Look through the data below and return each line where "dimensions" appears.

◆ ◆ ◆ ◆

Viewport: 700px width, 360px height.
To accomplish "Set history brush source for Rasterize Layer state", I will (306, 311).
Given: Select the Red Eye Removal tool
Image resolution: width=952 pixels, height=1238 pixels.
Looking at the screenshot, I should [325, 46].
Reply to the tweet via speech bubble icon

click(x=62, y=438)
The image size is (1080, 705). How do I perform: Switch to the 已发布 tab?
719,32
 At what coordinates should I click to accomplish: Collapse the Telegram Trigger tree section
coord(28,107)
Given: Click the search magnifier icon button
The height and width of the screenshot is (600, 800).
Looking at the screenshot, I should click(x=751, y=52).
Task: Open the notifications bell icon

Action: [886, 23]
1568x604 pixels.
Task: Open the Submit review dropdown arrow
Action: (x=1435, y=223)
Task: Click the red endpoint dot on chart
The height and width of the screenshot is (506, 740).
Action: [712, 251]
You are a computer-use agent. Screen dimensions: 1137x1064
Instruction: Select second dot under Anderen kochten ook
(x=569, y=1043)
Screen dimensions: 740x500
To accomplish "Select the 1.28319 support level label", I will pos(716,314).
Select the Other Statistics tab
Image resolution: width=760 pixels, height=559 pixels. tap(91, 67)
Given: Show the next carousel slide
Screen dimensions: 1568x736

◆ ◆ ◆ ◆

▶ ANSWER TO THIS TASK
You are a computer-use agent. Screen dimensions: 1137x1064
Screen dimensions: 740x500
Screen dimensions: 1568x736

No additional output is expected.